**Source extract**
* start *

With bassist Drew Gress, drummer Joey Baron, and pianist Marc Copland (making his ECM debut) along for the ride, Abercrombie takes the listener on a road trip as fresh as it is nostalgic. In the latter vein are the eye-squintingly melodic “Bacharach,” the slice of chromatic brilliance called “Another Ralph’s” (a follow-up to Abercrombie’s classic tune “Ralph’s Piano Waltz”), and “As It Stands,” which feels like a cigarette burning down to the filter, the two chordists taking turns exhaling the smoke. The leader’s pen yields three more tunes. “Vertigo” is the first of a handful of Alfred Hitchcock references and opens the session with a laid-back vibe that is, given its title, surprisingly congruous (a four-dimensional take on the standard “Melancholy Baby” at the tail end feels far more off kilter). Copland eases the rest of band into focus here with an elegant intro and further contributes the album’s first noteworthy solo. Two remaining Abercrombie originals showcase the composer at his evocative best. “Greenstreet” feels like ice-skating across a winter wonderland even as it thaws in the sparkle of Baron’s cymbals, while Gress’s bass ladders adroitly, every bit as limber as the rest. The slack-jawed title track, for its part, simplifies things by opening single note before expanding into a fragrant rose. Abercrombie takes great care to strip that rose of its thorns until it can be safely handled.
Copland’s two offerings map the quartet’s brightest courses, stretching highway through the joyous “LST” and setting up the tensile atmosphere of “Spellbound” with assurance. The first tune boasts simpatico timekeeping from the rhythm section, giving Abercrombie more than enough court to lob his soaring improvisations, and in second, though more relaxed, making way for some of his most forthright playing in years.
Then again, Abercrombie has always favored tone over muscle, and here the fine tweaking of his experience pays off in spades. This is his finest album in recent memory and may just earn its place among your old favorites with repeated listens.

* end *

**The tasks**
1. Answer these questions about the album review:
(a) Who plays bass on the album?
(b) Which tune opens the session?
(c) Who wrote "LST" and "Spellbound"?
2. Find every line in the rows that contains the word "Viewport" and copy each of those lines.
The album review and the rows that follow have nothing to do with each other.

**Excerpted data**
* start *

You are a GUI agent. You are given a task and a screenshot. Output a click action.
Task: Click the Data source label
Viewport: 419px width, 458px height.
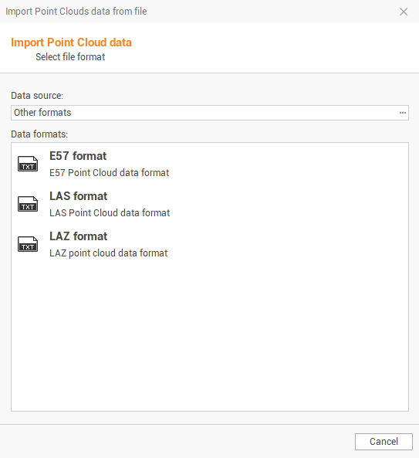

* end *
* start *

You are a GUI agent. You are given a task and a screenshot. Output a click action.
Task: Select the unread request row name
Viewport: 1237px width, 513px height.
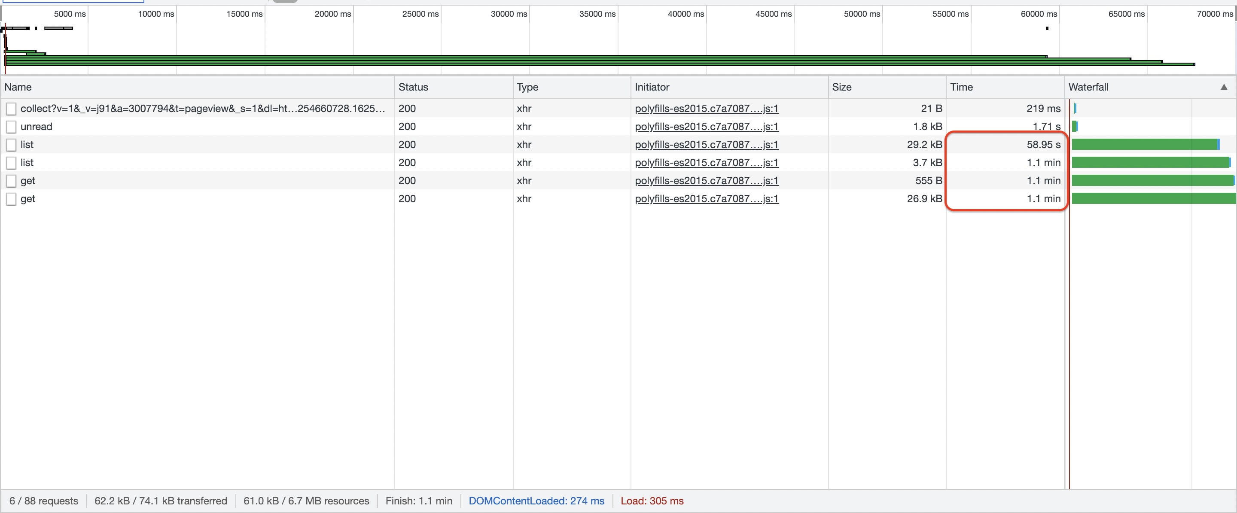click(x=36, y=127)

* end *

**Answers to the tasks**
1.
(a) Drew Gress
(b) "Vertigo"
(c) Marc Copland

2.
Viewport: 419px width, 458px height.
Viewport: 1237px width, 513px height.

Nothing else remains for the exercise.